Malheureusement, cette race ancestrale connaît un déclin significatif depuis plusieurs décennies. La désertification progressive du bassin de Chaidamu, conjuguée à la modernisation des transports et à l'introduction de races équines importées, a réduit considérablement les effectifs. Le Chaidamu représente aujourd'hui un patrimoine génétique précieux menacé de disparition, témoignant de l'adaptation remarquable des chevaux aux environnements extrêmes.
Le Chaidamu jouit d'une constitution solide, fruit de siecles de selection naturelle et d'elevage raisonne. Quelques predispositions sont toutefois a connaitre pour anticiper les soins et adapter la gestion quotidienne. Un suivi veterinaire preventif est toujours recommande.
7 a 10 kg de foin par jour, complete par 1 a 2 kg de granules selon l'activite.
Foin de prairie de bonne qualite. Eviter les exces de concentres.
Pierre a sel, complement mineral equilibre.
L'entretien du Chaidamu reste accessible a tout cavalier consciencieux. Un pansage regulier, un curage des pieds quotidien et un parage toutes les 6 a 8 semaines constituent le socle des soins. La robe doit etre brossee regulierement pour maintenir la sante de la peau et detecter d'eventuelles lesions.

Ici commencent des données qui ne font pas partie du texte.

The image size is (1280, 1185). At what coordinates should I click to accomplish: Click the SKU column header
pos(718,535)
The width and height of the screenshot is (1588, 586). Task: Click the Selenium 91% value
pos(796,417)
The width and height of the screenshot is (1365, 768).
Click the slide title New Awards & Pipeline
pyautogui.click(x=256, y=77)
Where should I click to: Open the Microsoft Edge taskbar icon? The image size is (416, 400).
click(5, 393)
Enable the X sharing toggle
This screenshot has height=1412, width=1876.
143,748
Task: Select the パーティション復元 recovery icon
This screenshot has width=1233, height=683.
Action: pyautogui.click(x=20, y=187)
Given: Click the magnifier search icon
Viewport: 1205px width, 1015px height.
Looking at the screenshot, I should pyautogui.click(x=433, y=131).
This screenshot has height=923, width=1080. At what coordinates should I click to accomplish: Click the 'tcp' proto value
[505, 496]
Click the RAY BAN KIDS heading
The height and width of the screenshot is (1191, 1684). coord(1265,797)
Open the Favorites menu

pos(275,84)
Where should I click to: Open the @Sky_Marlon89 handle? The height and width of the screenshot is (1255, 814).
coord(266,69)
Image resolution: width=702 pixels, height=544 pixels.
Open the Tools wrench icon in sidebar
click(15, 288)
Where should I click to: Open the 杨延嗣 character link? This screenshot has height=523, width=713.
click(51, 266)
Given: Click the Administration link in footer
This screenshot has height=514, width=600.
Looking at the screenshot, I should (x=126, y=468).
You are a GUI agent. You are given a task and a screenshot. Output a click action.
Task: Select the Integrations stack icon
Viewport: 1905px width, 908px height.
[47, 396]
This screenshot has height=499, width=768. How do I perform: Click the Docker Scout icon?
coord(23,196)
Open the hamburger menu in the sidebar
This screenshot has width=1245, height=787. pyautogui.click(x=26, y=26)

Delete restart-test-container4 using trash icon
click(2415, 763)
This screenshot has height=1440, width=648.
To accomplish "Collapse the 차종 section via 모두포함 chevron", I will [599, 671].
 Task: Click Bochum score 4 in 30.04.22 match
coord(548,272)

Cote sante, le Chaidamu beneficie d'un suivi veterinaire classique : vaccinations, vermifuge adapte au mode de vie, et visite dentaire annuelle. Un exercice regulier et un acces quotidien au paddock sont recommandes pour son equilibre physique et mental.
Le Chaidamu tire son nom du bassin géographique qui l'a vu naître : la dépression de Chaidamu, située dans la province du Qinghai, au cœur du plateau tibétain. Cette région, culminant à plus de 2 600 mètres d'altitude, a façonné durant plusieurs siècles une race équine parfaitement adaptée à ses conditions arides et inhospitalières.
L'origine exacte du Chaidamu demeure liée à celle des chevaux mongols et des races de montagne d'Asie centrale. Au fil des générations, les populations locales ont sélectionné les individus les plus robustes et endurants, créant ainsi une race distincte parfaitement accordée aux besoins économiques des communautés nomades et sédentaires du Qinghai. Le Chaidamu a d'abord servi comme animal de trait et de bât sur les anciennes routes commerciales reliant les vallées du plateau, permettant le transport de sel, de minerais et de produits agricoles sur des terrains où peu d'autres chevaux auraient pu survivre.
Pendant des siècles, le Chaidamu a constitué un élément vital de l'économie locale. Les éleveurs tibétains et chinois maintenaient des troupeaux importants, perpétuant une tradition d'excellence dans la sélection des animaux. La race jouissait d'une réputation solide pour sa fiabilité et son endurance, particulièrement dans les caravanes traversant le plateau.
Cependant, à partir de la seconde moitié du XXe siècle, l'histoire du Chaidamu bascule. La désertification croissante du bassin détruit progressivement les pâturages. Parallèlement, la modernisation des infrastructures de transport — routes, routes ferroviaires, puis véhicules motorisés — réduit drastiquement la demande en chevaux de travail. L'arrivée de races importées, souvent considérées comme plus prestigieuses, supplante progressivement les lignées locales.
Depuis les années 1980-1990, le déclin s'accélère. Les effectifs chutent vertigineusement, les jeunes générations abandonnent l'élevage traditionnel, et peu de programmes de conservation ont été mis en place. Aujourd'hui, le Chaidamu figure parmi les races équines menacées, symbole de la fragilité du patrimoine génétique face aux transformations environnementales et sociales. Quelques éleveurs passionnés tentent de maintenir la race, mais son avenir reste incertain sans intervention volontariste.
Le Chaidamu possede un patrimoine genetique unique, fruit de siecles d'isolement et de selection naturelle dans son environnement d'origine.